Superhero Events, DMSE Sports (headed by Dave McGillivray), and HAWI Management (headed by Merhawi Keflezighi, Meb’s brother) have joined forces to create the USA Half Marathon Invitational, which will debut November 21, 2015, in San Diego, California. The event will be open to time qualifiers only and will feature prize money for five-year age groups for ages 15 to 75+.
The annual road race best known for its qualifying standards is the Boston Marathon, but some other races, like the New York City Marathon, the Chicago Marathon, and the NYC Half Marathon, to name a few, also have qualifying times for gaining guaranteed entry.
Qualifier-only races open to non-elite runners are rare, as even a significant portion of the Boston Marathon field is made up of non-qualifers. The National Marathon in Washington, D.C., used a similar model beginning in 2006, but the Competitor Group bought the event in 2011, renamed it the Rock ‘n’ Roll USA Marathon, and eliminated the qualifying times. Rhode Island’s Gansett Marathon is qualifier-only, but it did not take place in 2014 and no race date is set for 2015.
Ken Nwadike, once a 3:43 1,500 meter runner, came up with the idea for the event partially with the goal of “keeping the competitiveness alive in our sport.” He said that while fun runs are great, “I felt there needs to be some balance.” He hopes that the event’s qualifying standards will inspire competitors to go after their PRs at the event, or perhaps run a PR in order to qualify to participate.
The event’s qualifying times are graded based on age and gender. To gain entry into the sub-elite division, the division eligible for prize money, a male in the 15–29 age group must run 1:10 for a half marathon or faster, but the standard for the competitive division is significantly slower at 1:45. A woman in the 15–29 age group would need to run 1:20 or faster to be considered sub-elite, and 1:55 or faster to gain entry into the competitive division. Nwadike expects that the event’s qualifying times will become more strict in future years, as the demand for participation increases.
Nwadike hopes that the event’s beautiful location and unique nature will make it a destination race for competitors throughout the U.S. and beyond. “We’d really like to see the best of the best from all over traveling here to compete,” he said.

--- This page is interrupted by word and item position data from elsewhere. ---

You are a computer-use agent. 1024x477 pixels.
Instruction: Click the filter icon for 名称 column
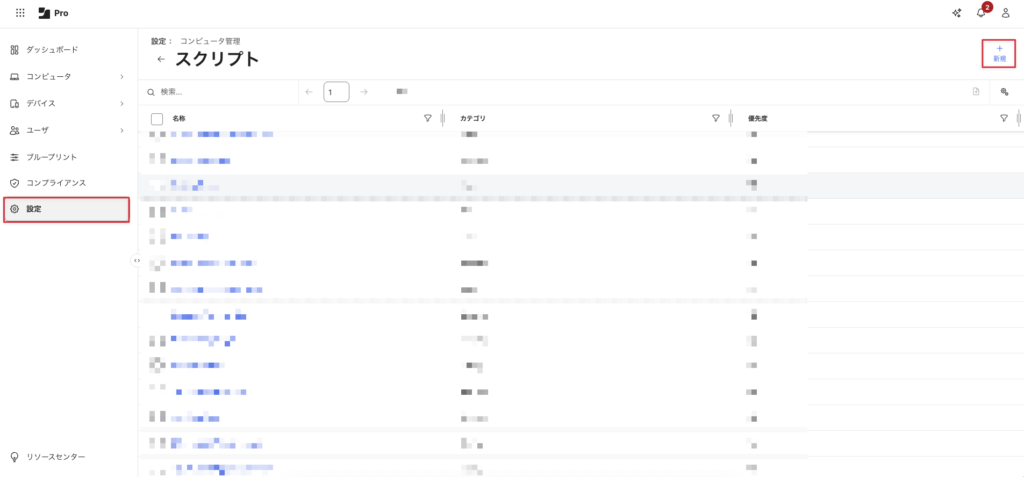pyautogui.click(x=428, y=119)
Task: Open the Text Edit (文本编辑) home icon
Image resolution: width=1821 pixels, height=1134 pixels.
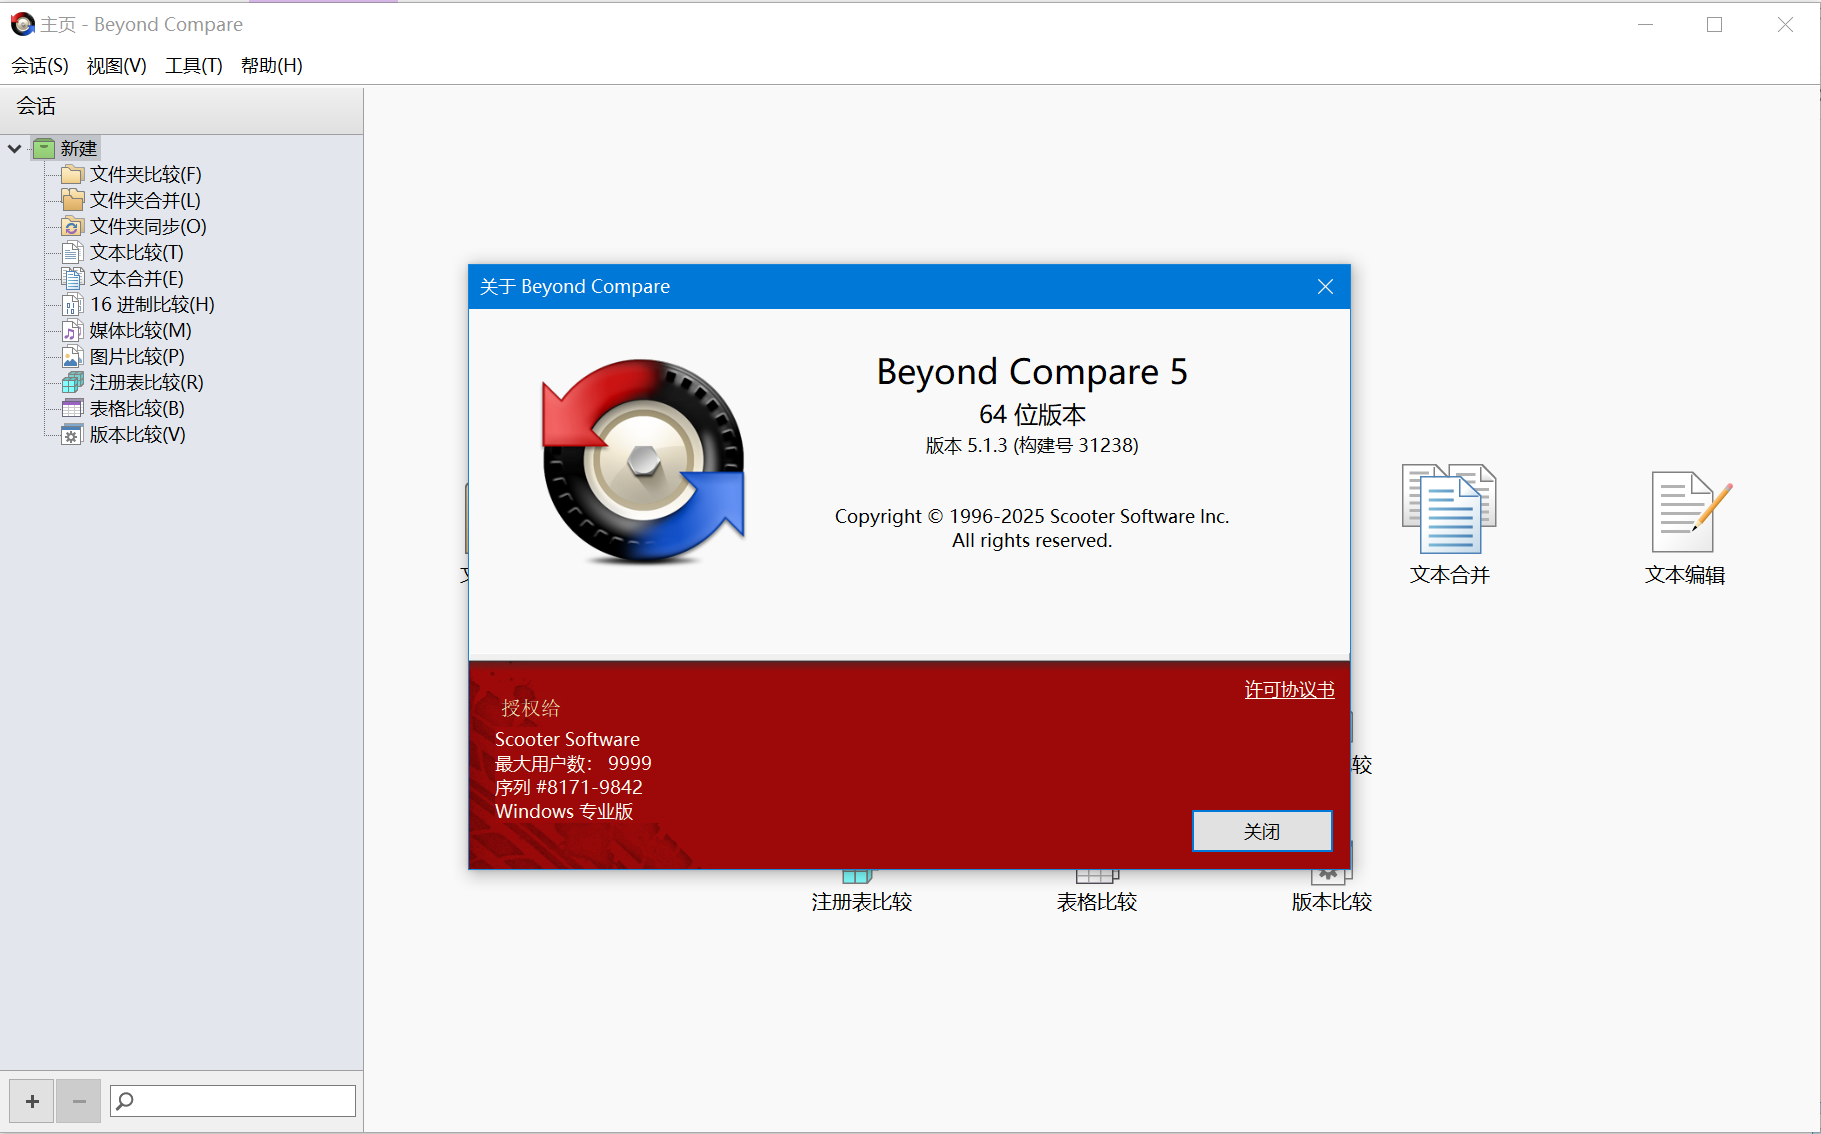Action: (x=1685, y=512)
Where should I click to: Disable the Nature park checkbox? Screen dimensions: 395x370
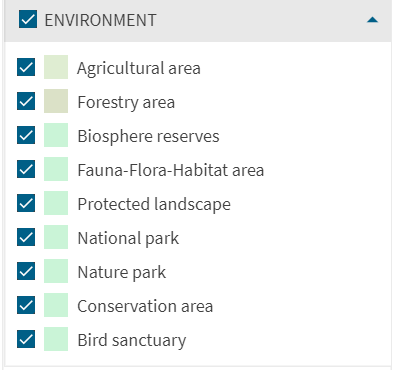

Nwadike is hoping that will include top elite runners as well, and notes that Merhawi Keflezighi’s association with the race should help with the race’s elite outreach efforts. He said that recruitment for the 2015 event may be more challenging because of the upcoming Olympic year, but he still expects to bring in a quality field.
The prize money for the top three men and women overall is $3000/$2000/$1000, while the top three in each age group will earn $300/$200/$100. Nwadike said that with the right sponsors on board in future years, he’d love to see the prize money increase.
While the event is similar to Boston in that it has qualifying standards and the same race director in McGillivray, Nwadike is careful about comparing the two beyond that, at this point.
“It would be nice to live up to that title but those are very big shoes to fill,” he said. “In the future, it would be nice to kind of carve its own space as a qualifiers’ half marathon that people truly view as a world class event.”